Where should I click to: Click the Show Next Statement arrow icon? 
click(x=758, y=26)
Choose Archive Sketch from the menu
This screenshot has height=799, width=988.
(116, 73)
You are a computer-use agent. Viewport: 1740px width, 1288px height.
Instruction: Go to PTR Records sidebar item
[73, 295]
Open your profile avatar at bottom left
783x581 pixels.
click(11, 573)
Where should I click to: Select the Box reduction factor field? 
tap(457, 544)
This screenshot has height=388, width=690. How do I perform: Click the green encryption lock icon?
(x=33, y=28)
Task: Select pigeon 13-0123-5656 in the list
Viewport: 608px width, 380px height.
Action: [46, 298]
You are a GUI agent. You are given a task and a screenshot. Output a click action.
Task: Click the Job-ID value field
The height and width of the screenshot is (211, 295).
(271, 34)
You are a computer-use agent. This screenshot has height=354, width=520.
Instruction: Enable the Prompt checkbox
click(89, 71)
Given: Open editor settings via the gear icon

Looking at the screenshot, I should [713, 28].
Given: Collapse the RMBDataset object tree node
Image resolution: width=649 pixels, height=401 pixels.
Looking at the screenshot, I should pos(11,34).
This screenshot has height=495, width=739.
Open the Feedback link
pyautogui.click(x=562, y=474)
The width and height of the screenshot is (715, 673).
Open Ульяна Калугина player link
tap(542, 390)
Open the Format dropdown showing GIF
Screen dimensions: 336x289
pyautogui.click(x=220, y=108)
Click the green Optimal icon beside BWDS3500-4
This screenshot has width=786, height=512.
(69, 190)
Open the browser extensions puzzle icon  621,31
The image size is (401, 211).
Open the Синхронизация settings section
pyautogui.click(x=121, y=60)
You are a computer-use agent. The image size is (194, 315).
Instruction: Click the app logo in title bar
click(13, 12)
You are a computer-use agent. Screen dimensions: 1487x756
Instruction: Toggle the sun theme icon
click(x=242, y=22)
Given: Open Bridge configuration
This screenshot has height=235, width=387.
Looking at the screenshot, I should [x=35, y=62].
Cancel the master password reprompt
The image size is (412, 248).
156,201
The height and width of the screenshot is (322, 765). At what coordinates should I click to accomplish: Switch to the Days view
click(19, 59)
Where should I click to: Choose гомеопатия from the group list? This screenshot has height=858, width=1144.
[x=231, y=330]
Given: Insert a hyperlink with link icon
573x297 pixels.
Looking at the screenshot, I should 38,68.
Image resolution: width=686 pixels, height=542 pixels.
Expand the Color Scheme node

= WORK TO COMPLETE =
Please reproduce all of the material above word for word, line by line and in the same order.

= TASK OUTPUT =
Where should I click to: Click the Show Next Statement arrow icon? 
click(x=758, y=26)
Choose Archive Sketch from the menu
This screenshot has height=799, width=988.
(116, 73)
You are a computer-use agent. Viewport: 1740px width, 1288px height.
Instruction: Go to PTR Records sidebar item
[73, 295]
Open your profile avatar at bottom left
783x581 pixels.
click(11, 573)
Where should I click to: Select the Box reduction factor field? 
tap(457, 544)
This screenshot has height=388, width=690. How do I perform: Click the green encryption lock icon?
(x=33, y=28)
Task: Select pigeon 13-0123-5656 in the list
Viewport: 608px width, 380px height.
Action: [46, 298]
You are a GUI agent. You are given a task and a screenshot. Output a click action.
Task: Click the Job-ID value field
The height and width of the screenshot is (211, 295).
(271, 34)
You are a computer-use agent. This screenshot has height=354, width=520.
Instruction: Enable the Prompt checkbox
click(89, 71)
Given: Open editor settings via the gear icon

Looking at the screenshot, I should [713, 28].
Given: Collapse the RMBDataset object tree node
Image resolution: width=649 pixels, height=401 pixels.
Looking at the screenshot, I should pos(11,34).
This screenshot has height=495, width=739.
Open the Feedback link
pyautogui.click(x=562, y=474)
The width and height of the screenshot is (715, 673).
Open Ульяна Калугина player link
tap(542, 390)
Open the Format dropdown showing GIF
Screen dimensions: 336x289
pyautogui.click(x=220, y=108)
Click the green Optimal icon beside BWDS3500-4
This screenshot has width=786, height=512.
(69, 190)
Open the browser extensions puzzle icon  621,31
The image size is (401, 211).
Open the Синхронизация settings section
pyautogui.click(x=121, y=60)
You are a computer-use agent. The image size is (194, 315).
Instruction: Click the app logo in title bar
click(13, 12)
You are a computer-use agent. Screen dimensions: 1487x756
Instruction: Toggle the sun theme icon
click(x=242, y=22)
Given: Open Bridge configuration
This screenshot has height=235, width=387.
Looking at the screenshot, I should [x=35, y=62].
Cancel the master password reprompt
The image size is (412, 248).
156,201
The height and width of the screenshot is (322, 765). At what coordinates should I click to accomplish: Switch to the Days view
click(19, 59)
Where should I click to: Choose гомеопатия from the group list? This screenshot has height=858, width=1144.
[x=231, y=330]
Given: Insert a hyperlink with link icon
573x297 pixels.
Looking at the screenshot, I should 38,68.
Image resolution: width=686 pixels, height=542 pixels.
Expand the Color Scheme node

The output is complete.